The largest utility in the country has courted the conservative think tank, which supports voter ID bills and "Stand Your Ground" laws

Greenpeace and the Coalition to March on Wall Street South took aim at Duke Energy again, this time focusing on company it's kept.

Greenpeace and the Coalition asked Duke to sever any ties it has to the American Legislative Exchange Council, or ALEC, in an open letter to Democratic National Committee Chairwoman Debbie Wasserman Schultz, read outloud my coalition members at a Thursday press conference.

The council is a conservative think tank that helps draft legislation, often aimed at delaying action on climate change.
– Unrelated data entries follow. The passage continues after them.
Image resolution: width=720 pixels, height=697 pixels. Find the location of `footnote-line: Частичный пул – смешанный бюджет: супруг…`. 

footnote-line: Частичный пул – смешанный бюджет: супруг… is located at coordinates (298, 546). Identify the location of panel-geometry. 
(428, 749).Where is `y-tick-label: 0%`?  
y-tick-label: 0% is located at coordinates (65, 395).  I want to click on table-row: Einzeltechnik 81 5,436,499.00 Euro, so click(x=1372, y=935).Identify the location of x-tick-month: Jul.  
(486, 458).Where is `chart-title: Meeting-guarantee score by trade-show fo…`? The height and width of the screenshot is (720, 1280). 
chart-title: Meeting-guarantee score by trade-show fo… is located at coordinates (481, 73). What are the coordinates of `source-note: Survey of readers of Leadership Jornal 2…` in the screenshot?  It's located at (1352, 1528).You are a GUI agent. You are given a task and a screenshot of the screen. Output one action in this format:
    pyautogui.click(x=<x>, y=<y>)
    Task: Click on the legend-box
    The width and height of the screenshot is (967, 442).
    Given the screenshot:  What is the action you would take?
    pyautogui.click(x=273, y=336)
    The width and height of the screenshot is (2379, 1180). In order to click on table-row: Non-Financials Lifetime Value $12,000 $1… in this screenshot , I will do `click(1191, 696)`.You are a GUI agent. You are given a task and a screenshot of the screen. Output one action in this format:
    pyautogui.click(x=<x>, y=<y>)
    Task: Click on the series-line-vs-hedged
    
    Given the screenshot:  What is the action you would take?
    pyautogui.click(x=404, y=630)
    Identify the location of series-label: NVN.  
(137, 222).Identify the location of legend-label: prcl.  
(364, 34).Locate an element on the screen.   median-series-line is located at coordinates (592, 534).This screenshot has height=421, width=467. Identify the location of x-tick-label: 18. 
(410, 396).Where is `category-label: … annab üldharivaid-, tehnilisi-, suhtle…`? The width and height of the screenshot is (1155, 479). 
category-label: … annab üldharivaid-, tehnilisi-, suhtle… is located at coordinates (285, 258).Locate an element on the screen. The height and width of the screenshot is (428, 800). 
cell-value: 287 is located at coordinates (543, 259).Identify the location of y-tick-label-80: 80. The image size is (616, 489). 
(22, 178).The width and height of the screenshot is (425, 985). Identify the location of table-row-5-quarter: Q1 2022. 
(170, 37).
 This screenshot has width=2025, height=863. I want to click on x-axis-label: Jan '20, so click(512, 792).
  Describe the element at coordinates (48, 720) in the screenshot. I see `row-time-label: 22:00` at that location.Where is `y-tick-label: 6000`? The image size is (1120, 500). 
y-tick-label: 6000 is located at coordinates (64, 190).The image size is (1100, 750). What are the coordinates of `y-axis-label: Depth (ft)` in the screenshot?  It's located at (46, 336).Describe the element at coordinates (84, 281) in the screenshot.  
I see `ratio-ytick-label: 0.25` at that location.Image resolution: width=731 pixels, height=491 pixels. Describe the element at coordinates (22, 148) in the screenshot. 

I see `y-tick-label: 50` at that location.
It's become infamous over the summer for its support of "Stand Your Ground" laws, notably their Castle Doctrine Act, which is similar to the law being used to defend George Zimmerman in the Trayvon Martin killing.

Although the Democratic National Convention Committee itself has not worked with ALEC, Monica Embrey, a North Carolina field organizer with Greenpeace, emphasized the connections between the DNC and Duke Energy. Beyond Duke CEO Jim Rogers' own personal relationship with the Democratic National Convention, including his donations and his position as co-chair of the Democratic National Convention Host Committee, Duke Energy as a company has supplied the convention with millions of dollars worth of office space. It's also promised a $10 million line of credit, Embrey said.

Duke Energy has spent $116,000 on hosting ALEC meetings since 2009, including $50,000 for a meeting in Charlotte in May.

"We sponsored the meeting, and we sponsor meetings with a lot of different groups that represent Democratic ideals and Republican ideals," Duke Energy spokesman Tom Williams told Creative Loafing after Thursday's event. "This is a conservative think tank that attracts a lot of different legislators that we need to work with. It was a very common thing to do."

The council has caught flak for its drafting and sponsorship of the "Voter ID Act," which would require voters to show an extra layer of proof of their identity before being allowed to vote. The law usually affects the poor and has been called a "voter suppression act" by its opponents.

While activist groups such as the Coalition to March on Wall Street South have been adamant all summer that they believe Democrats and Republicans are just different sides of a corrupt coin. Thursday's press conference and the open letter to Schultz played to Democratic sympathies, highlighting the fact that many of those affected by voter identification laws tend to vote Democrat.

"On the whole, we are concerned that both major parties are far too close to corporate interests. But in the case of the Democratic Party's relationship with Duke Energy, we also believe it directly undermines the party's own interest," said the letter, which was signed by Phil Radford, executive director of Greenpeace USA, and members of the Coalition to March on Wall Street South.